O preço baixo, se comparado a uma série ou a um “novelão”, vale o risco. É o que diz o roteirista Antonio Prata, um dos sócios da Tele Tele, produtora que começa a gravar nesta semana sua primeira vertical, escrita por ele e por Chico Mattoso. A ideia é distribuir esse título e outros mais, já encomendados, num app próprio a partir do primeiro trimestre do ano que vem.
— Se você coloca 180 capítulos no ar e eles dão errado, perde-se milhões — diz Prata, que finaliza o roteiro de mais duas. — Mas, caso uma novelinha dessa dê errado, o dinheiro é curto. É um lugar interessante de experimentação.
Além de espaço para histórias originais, os microdramas podem ser uma casa nova para velhos conhecidos. O Globoplay, por exemplo, colocará no ar tramas focados em personagens inesquecíveis de novelas da TV Globo.
Bibi Perigosa, interpretada por Juliana Paes em “A força do querer”, ganhará uma novelinha com seus melhores momentos no novelão de 2017. O mesmo acontecerá com Angel (Camila Queiroz), de “Verdades secretas”, de 2015, e o casal Ramiro (Amaury Lorenzo) e Kelvin (Diego Martins), de “Terra e paixão”, de 2023.
— Tenho prestado muita atenção no movimento de adaptação de conteúdos de múltiplas mídias, como romances, games e quadrinhos, para microdramas — diz Wenjia Tang, pesquisadora da Universidade de Sydney. — Isso atrai fãs de diferentes setores e pode beneficiar tanto o público quanto o mercado.
Até agora, fala-se apenas em “novelinha” e suas histórias de amor e vingança.
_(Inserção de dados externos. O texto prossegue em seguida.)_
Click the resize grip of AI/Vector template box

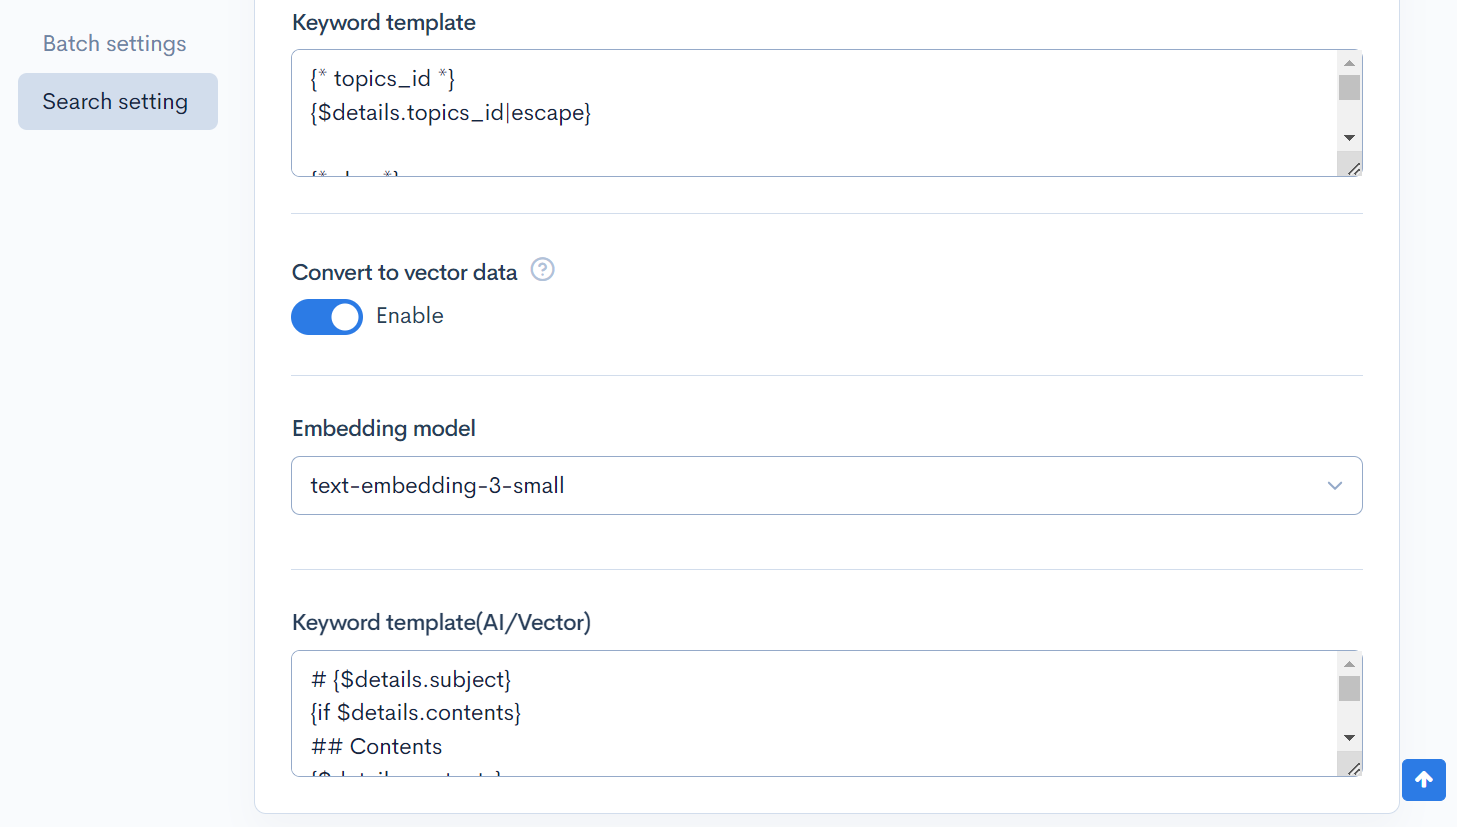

Mas dá para outros gêneros da televisão “horizontal” rolarem nesse feed?
— O pontapé inicial foi dado: a mudança do padrão de consumo, com as pessoas dispostas a assistirem — analisa Iury Pinto, da Bewings. — A partir disso, os realizadores começam a ofertar. Acredito que pode abrir espaço, por exemplo, para um reality show e ou outros tipos de programas que consumimos.
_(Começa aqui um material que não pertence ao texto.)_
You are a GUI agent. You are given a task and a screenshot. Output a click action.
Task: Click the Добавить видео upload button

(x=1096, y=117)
Na Austrália, país com mais estudos sobre o tema depois da China, o roteirista e pesquisador Christopher Gist acredita que o mercado agora está prestes a separar o joio do trigo.
— Espero uma peneira entre produtores que miram um público que busca ótimos roteiros e bons atores, e outro segmento em que o foco é menor na qualidade da imagem, do texto e do elenco — diz o pesquisador nas Universidades de Melbourne e South Australia, antes de usar a expressão da vez: inteligência artificial. — Mas, em breve, também veremos do que são capazes os grandes apps com IA avançada. A questão de longo prazo é essa, mas quão longo é esse prazo?